**Source text**

• • • • •

Only One Thing

As Jesus and his disciples were on their way, he came to a village where a woman named Martha opened her home to him. She had a sister called Mary, who sat at the Lord’s feet listening to what he said. But Martha was distracted by all the preparations that had to be made. She came to him and asked, “Lord, don’t you care that my sister has left me to do the work by myself? Tell her to help me!”

“Martha, Martha,” the Lord answered, “you are worried and upset about many things, but few things are needed—or indeed only one. Mary has chosen what is better, and it will not be taken away from her.”

Luke 10:38-42

After reading this story, take a moment to sit back and imagine…

Years have gone by; Mary and Martha have grown old. One day, Mary takes her grandchildren to Martha’s house for lunch. After lunch, they move out to the patio. It’s a nice sunny day, the birds are singing in the trees, and Mary begins to tell the grandchildren the story about the day that Jesus came to visit. She pauses to take a sip of her lemonade, and one of the grandchildren, a precocious seven-year-old asks Martha what she was doing when Jesus came to visit.

• • • • •

**Record list**
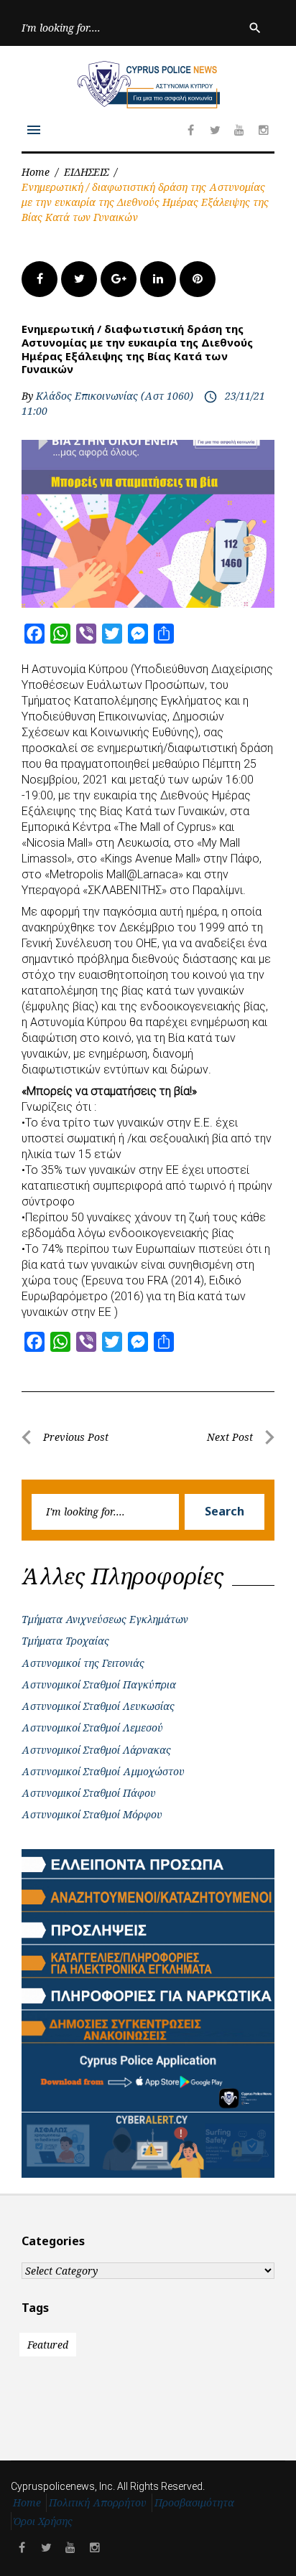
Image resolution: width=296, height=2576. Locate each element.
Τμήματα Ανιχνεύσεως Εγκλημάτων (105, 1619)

• • • • •

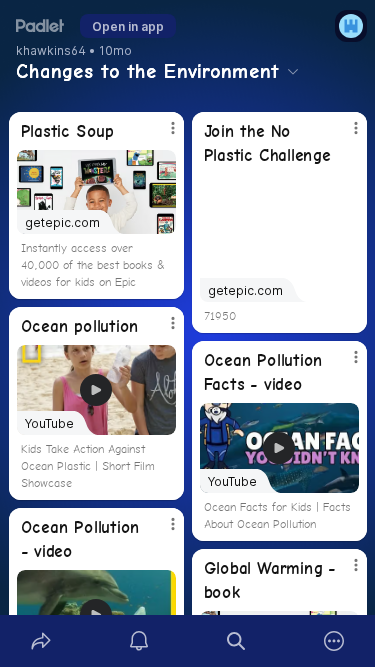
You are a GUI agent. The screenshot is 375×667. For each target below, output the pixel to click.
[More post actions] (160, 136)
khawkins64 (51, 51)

• • • • •

Could you rewrite the paragraph beginning "Years have gone by" in the Mary and Martha text more briefly, keeping its main facts? The items have no connection to the Mary and Martha text.

**Result**
Years later, with both sisters grown old, Mary brings her grandchildren to Martha's house for lunch. Afterward, on the sunny patio, Mary tells them about the day Jesus came to visit. When she pauses to sip her lemonade, a precocious seven-year-old grandchild asks Martha what she was doing during that visit.